• _PROBLEM REQUIREMENTS_: Write out the entries exactly. None of the pictures should appear in the copy.

*** PROVIDED RECORDS Section Begins ***

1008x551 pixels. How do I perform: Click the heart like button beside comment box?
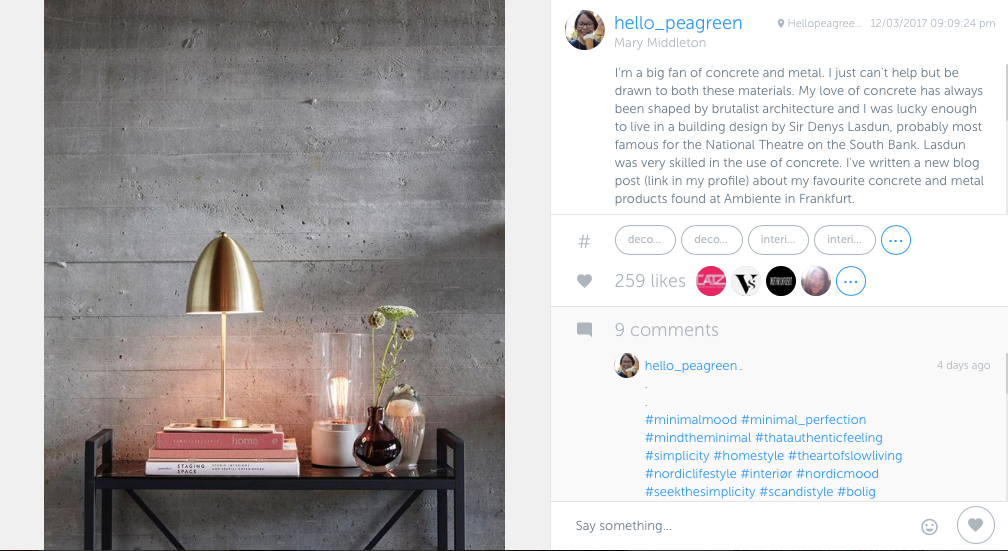(x=975, y=525)
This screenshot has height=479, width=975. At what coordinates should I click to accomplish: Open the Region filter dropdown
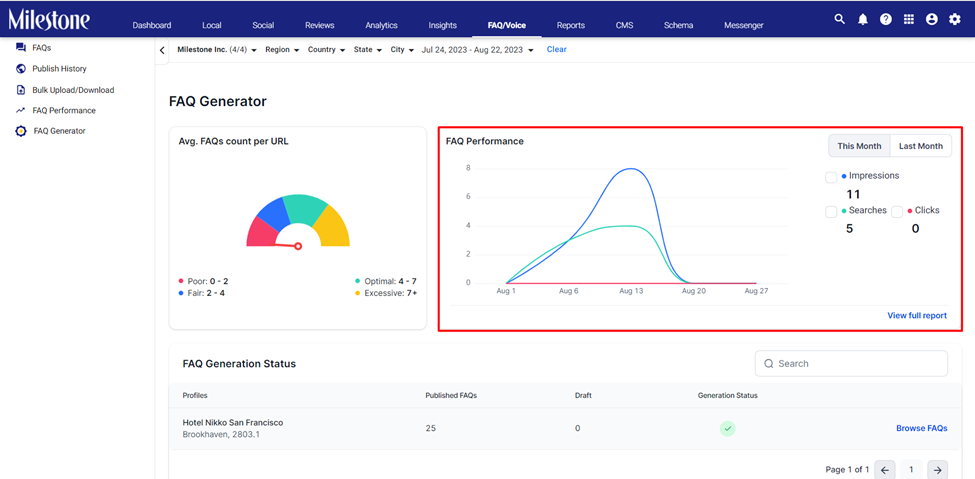(x=282, y=50)
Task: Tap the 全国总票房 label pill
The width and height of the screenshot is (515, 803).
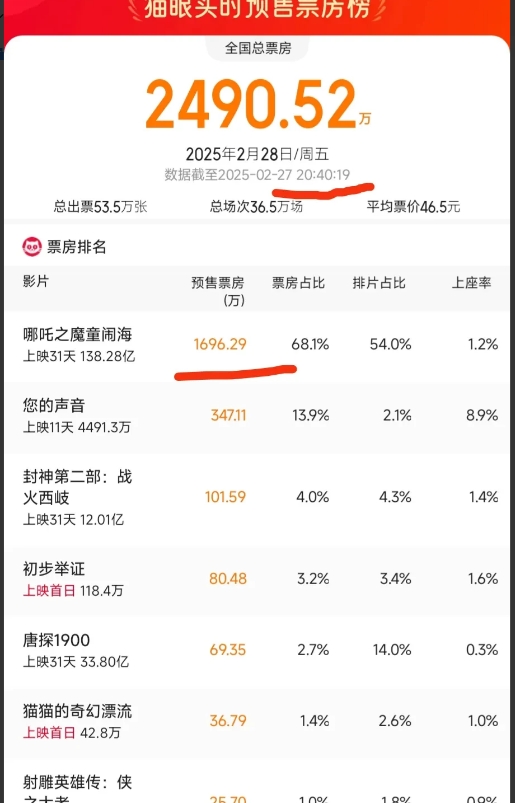Action: point(258,48)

*** PROVIDED RECORDS Section Ends ***

• _EXERCISE ANSWER_:
1008x551 pixels. How do I perform: Click the heart like button beside comment box?
(x=975, y=525)
This screenshot has height=479, width=975. At what coordinates should I click to accomplish: Open the Region filter dropdown
(x=282, y=50)
Task: Tap the 全国总票房 label pill
The width and height of the screenshot is (515, 803).
Action: point(258,48)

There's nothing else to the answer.